▶ AIM: Could you copy out, word for word, the records from their first line through the line containing "coordinates (1306, 76).", both included?

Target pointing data

☆ ☆ ☆

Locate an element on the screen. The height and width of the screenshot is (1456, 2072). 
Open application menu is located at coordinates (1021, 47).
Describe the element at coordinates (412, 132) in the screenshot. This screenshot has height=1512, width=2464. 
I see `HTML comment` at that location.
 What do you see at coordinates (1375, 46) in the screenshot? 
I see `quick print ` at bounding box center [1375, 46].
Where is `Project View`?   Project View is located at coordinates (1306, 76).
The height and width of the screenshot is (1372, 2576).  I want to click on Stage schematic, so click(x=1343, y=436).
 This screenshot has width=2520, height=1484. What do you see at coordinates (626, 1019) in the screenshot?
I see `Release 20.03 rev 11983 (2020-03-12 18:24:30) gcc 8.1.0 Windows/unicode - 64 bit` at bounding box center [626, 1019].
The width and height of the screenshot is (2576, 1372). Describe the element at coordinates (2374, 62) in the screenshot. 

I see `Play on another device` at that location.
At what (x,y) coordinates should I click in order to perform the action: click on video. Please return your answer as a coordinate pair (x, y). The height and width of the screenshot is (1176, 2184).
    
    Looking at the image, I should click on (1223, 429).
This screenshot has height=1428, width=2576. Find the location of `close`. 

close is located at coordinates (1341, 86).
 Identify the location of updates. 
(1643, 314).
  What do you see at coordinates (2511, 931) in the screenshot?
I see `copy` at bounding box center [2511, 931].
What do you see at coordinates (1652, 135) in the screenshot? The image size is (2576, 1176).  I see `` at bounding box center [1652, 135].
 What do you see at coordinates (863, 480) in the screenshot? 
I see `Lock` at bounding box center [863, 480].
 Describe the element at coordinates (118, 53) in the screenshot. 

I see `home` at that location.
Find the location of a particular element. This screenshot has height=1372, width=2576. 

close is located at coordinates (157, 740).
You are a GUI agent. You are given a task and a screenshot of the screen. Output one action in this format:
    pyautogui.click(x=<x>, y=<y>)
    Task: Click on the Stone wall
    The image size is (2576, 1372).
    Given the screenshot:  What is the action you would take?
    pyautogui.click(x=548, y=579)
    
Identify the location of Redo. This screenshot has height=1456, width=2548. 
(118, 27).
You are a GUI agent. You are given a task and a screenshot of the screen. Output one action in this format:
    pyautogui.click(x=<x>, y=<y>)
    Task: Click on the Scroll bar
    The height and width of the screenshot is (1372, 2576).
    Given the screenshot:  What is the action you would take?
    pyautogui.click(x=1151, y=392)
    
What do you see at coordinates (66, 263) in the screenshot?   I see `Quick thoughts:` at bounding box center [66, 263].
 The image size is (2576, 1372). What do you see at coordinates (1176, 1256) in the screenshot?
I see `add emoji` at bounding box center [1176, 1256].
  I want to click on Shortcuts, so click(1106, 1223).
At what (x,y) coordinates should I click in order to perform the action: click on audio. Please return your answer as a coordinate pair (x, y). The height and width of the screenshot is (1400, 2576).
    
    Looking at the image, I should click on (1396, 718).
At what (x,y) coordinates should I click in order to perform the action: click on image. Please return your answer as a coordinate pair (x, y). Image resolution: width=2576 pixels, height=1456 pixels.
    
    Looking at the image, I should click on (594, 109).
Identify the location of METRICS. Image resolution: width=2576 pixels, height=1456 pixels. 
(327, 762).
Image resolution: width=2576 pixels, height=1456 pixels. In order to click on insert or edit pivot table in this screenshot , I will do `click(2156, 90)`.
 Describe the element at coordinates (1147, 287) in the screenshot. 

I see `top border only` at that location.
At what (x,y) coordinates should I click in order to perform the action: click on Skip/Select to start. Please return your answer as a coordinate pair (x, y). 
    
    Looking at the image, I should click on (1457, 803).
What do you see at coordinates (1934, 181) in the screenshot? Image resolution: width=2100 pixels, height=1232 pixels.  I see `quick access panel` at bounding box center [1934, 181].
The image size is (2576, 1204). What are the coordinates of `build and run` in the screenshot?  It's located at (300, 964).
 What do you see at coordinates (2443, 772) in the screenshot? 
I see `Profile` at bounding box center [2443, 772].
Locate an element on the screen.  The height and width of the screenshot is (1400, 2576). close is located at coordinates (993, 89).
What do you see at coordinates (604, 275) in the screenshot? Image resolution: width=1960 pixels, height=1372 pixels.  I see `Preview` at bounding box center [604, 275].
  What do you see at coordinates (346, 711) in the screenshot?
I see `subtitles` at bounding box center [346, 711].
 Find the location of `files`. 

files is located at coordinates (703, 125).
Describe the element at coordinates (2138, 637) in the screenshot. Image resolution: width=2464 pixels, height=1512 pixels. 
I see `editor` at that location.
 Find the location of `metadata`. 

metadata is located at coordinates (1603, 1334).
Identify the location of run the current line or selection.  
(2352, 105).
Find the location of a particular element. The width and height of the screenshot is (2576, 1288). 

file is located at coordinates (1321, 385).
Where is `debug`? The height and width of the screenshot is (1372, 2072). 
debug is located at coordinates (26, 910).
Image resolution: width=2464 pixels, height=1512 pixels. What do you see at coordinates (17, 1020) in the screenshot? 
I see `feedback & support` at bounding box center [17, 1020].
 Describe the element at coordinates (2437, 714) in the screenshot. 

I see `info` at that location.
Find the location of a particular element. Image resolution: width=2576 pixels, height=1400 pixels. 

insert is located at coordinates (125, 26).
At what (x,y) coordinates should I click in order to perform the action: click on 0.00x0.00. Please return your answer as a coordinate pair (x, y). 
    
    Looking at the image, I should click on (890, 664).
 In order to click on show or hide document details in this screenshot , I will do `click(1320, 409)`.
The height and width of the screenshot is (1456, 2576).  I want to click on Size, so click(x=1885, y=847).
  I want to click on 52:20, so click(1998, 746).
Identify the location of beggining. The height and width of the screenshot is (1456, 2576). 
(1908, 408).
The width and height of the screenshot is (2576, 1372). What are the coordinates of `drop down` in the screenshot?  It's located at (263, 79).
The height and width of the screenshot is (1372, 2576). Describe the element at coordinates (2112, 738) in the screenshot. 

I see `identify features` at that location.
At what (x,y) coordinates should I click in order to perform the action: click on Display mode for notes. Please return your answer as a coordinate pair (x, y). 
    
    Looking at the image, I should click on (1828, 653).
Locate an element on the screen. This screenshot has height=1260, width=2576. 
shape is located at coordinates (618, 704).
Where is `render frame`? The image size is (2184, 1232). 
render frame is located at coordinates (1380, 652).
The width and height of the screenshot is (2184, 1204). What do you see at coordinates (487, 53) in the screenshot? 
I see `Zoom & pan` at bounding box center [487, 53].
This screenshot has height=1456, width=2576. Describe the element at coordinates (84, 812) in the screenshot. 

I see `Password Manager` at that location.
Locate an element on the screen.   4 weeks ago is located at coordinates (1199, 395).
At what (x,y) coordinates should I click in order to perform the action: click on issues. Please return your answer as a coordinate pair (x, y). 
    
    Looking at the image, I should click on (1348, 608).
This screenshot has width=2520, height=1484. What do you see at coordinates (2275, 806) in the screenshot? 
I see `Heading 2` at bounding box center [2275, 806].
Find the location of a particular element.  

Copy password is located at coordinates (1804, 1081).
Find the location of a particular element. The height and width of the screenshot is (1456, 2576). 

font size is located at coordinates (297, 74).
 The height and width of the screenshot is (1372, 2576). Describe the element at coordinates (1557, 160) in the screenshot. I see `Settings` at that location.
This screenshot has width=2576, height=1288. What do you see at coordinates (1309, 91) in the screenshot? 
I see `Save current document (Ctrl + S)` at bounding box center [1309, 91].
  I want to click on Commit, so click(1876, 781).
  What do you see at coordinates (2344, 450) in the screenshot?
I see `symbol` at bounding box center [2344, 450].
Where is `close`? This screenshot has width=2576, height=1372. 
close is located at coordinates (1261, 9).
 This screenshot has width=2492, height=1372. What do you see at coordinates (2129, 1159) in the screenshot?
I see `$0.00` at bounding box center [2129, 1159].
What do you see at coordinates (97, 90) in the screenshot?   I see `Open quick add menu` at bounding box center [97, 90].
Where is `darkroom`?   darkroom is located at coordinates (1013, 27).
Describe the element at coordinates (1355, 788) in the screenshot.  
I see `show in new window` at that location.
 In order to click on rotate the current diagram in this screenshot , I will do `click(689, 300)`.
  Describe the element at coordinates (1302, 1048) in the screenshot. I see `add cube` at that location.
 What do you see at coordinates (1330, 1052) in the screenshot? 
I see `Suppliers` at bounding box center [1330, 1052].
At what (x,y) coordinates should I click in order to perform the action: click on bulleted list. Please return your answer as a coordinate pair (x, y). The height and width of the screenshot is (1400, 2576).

☆ ☆ ☆

▶ FINISHED EXERCISE:
Locate an element on the screen. The height and width of the screenshot is (1456, 2072). 
Open application menu is located at coordinates (1021, 47).
Describe the element at coordinates (412, 132) in the screenshot. This screenshot has height=1512, width=2464. 
I see `HTML comment` at that location.
 What do you see at coordinates (1375, 46) in the screenshot? 
I see `quick print ` at bounding box center [1375, 46].
Where is `Project View`?   Project View is located at coordinates (1306, 76).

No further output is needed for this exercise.